Task prompt >> Among the entries below, how many lines have the string "agent" in them? Only the number should be given.

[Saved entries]
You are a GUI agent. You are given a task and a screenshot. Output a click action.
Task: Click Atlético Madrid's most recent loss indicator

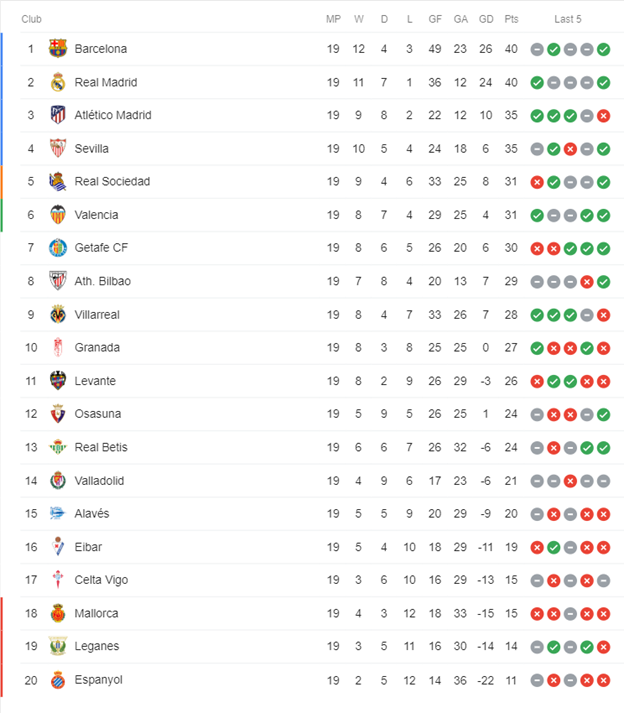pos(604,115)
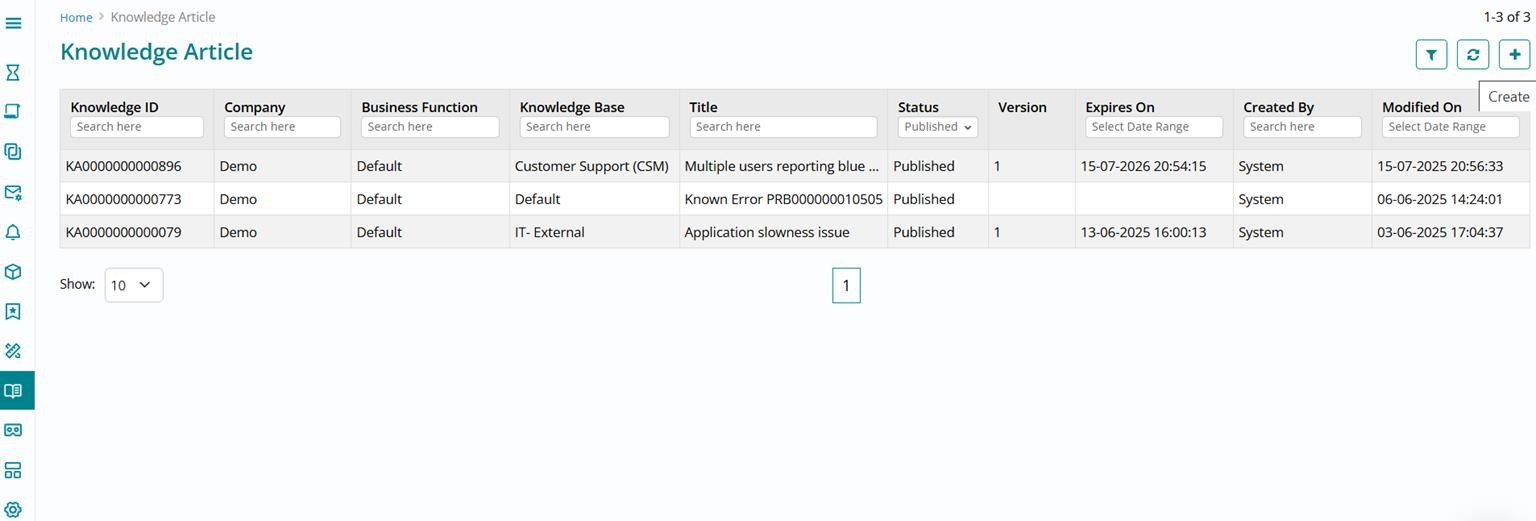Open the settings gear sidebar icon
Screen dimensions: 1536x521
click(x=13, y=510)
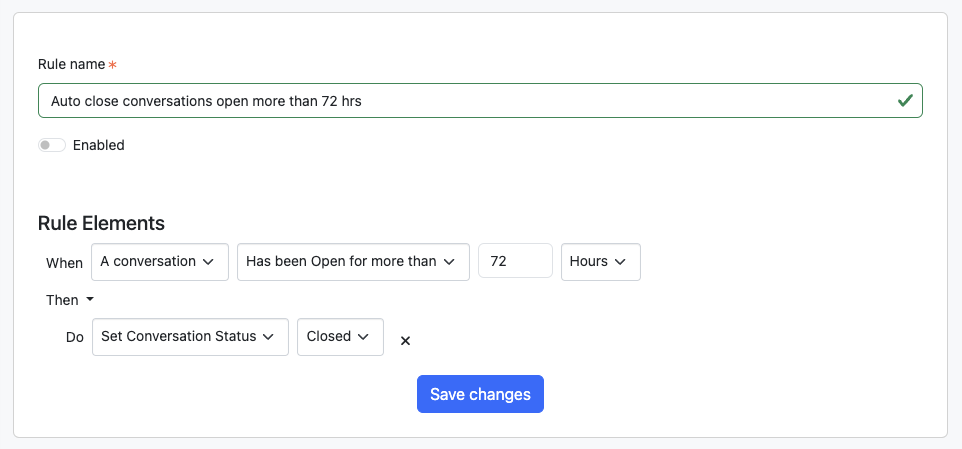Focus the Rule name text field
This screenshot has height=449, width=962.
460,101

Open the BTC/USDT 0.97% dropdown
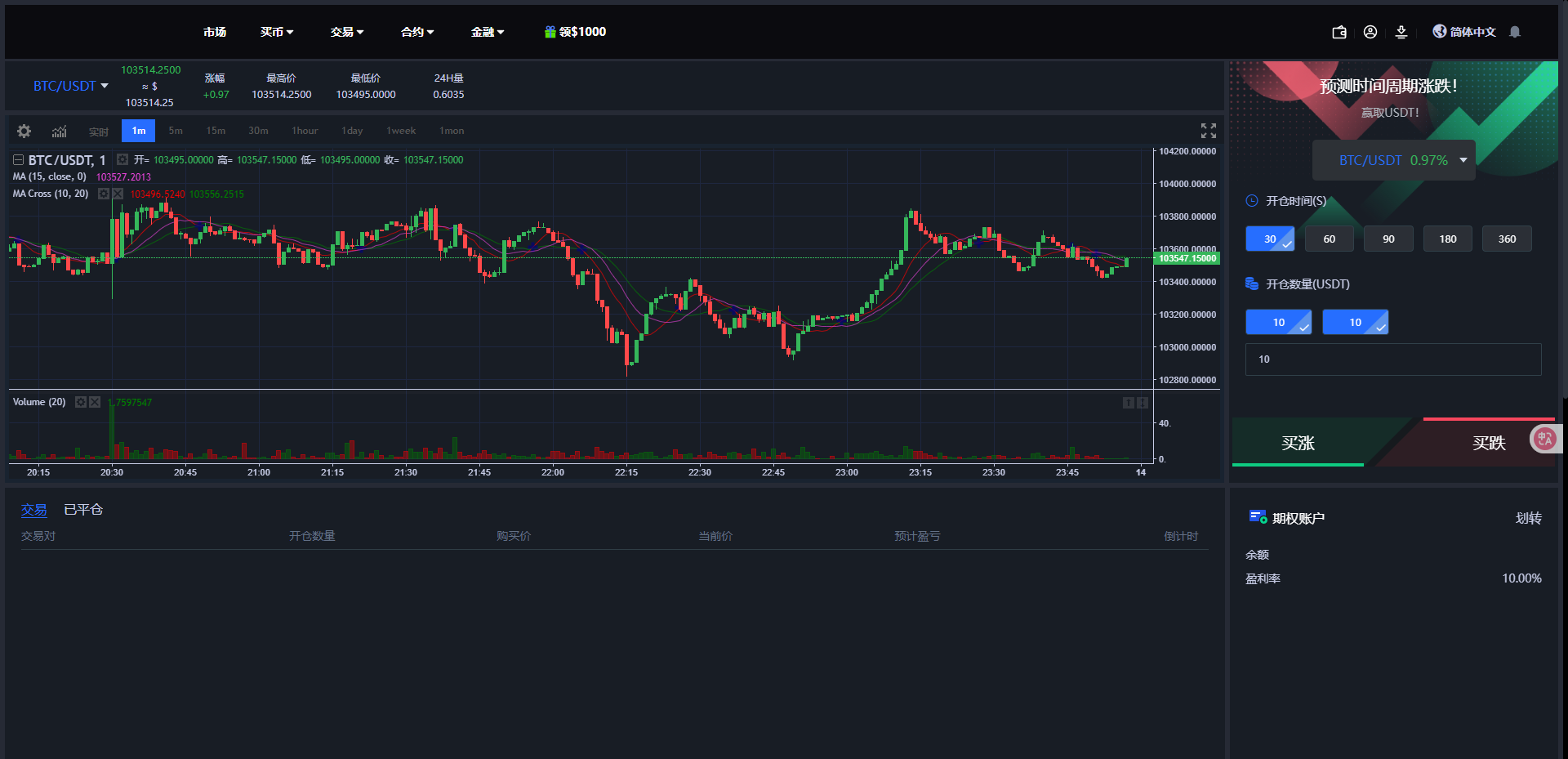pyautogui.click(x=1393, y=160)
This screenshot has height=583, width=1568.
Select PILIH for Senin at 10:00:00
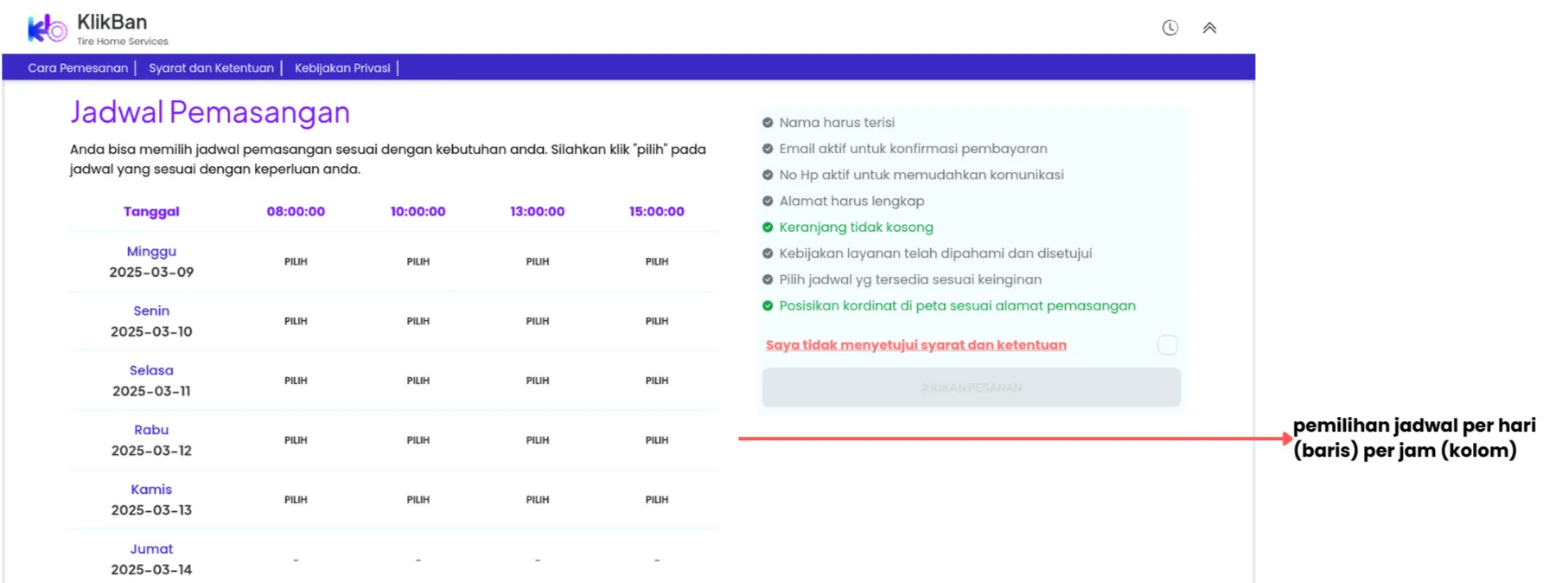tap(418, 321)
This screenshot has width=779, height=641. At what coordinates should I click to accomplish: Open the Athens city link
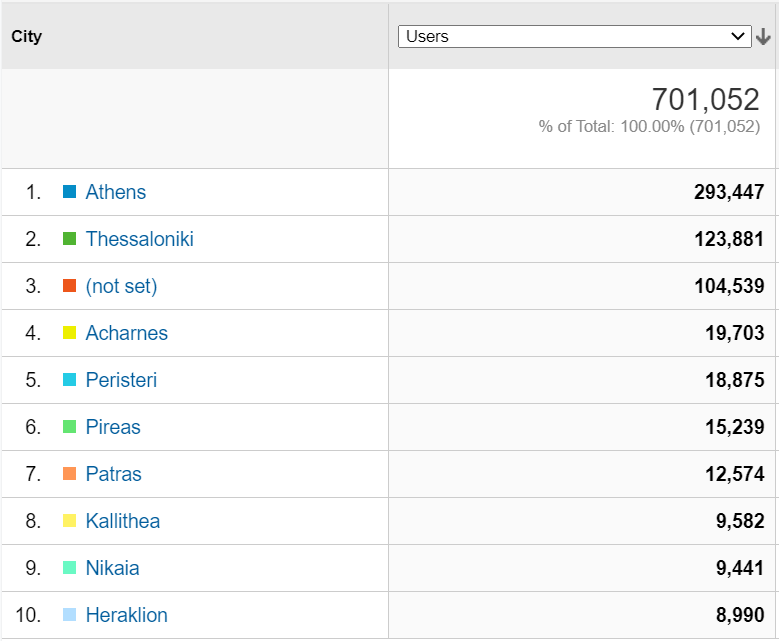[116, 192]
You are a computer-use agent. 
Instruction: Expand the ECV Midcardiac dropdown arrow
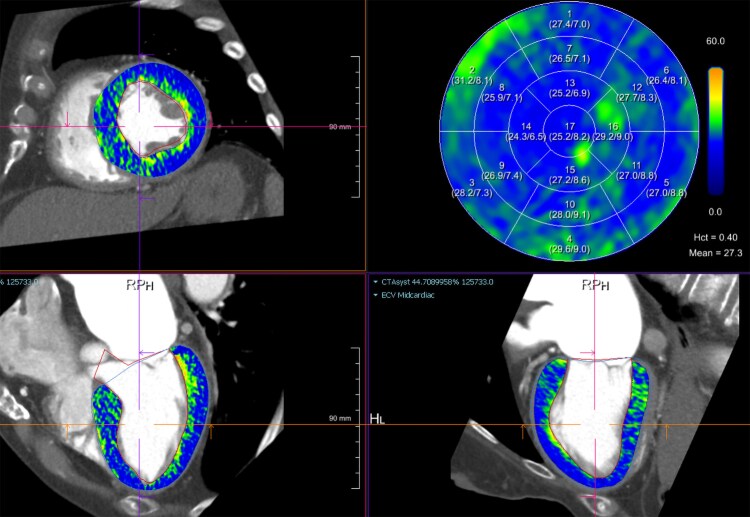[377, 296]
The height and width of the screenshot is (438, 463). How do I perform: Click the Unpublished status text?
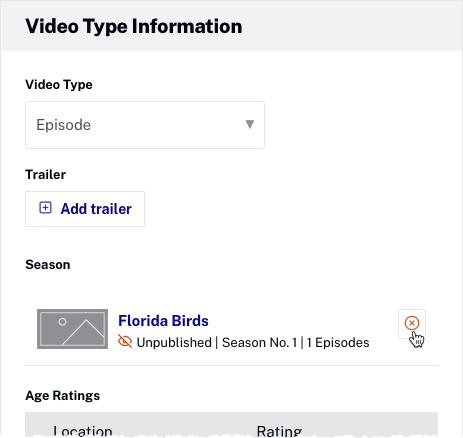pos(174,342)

Finished task >> 2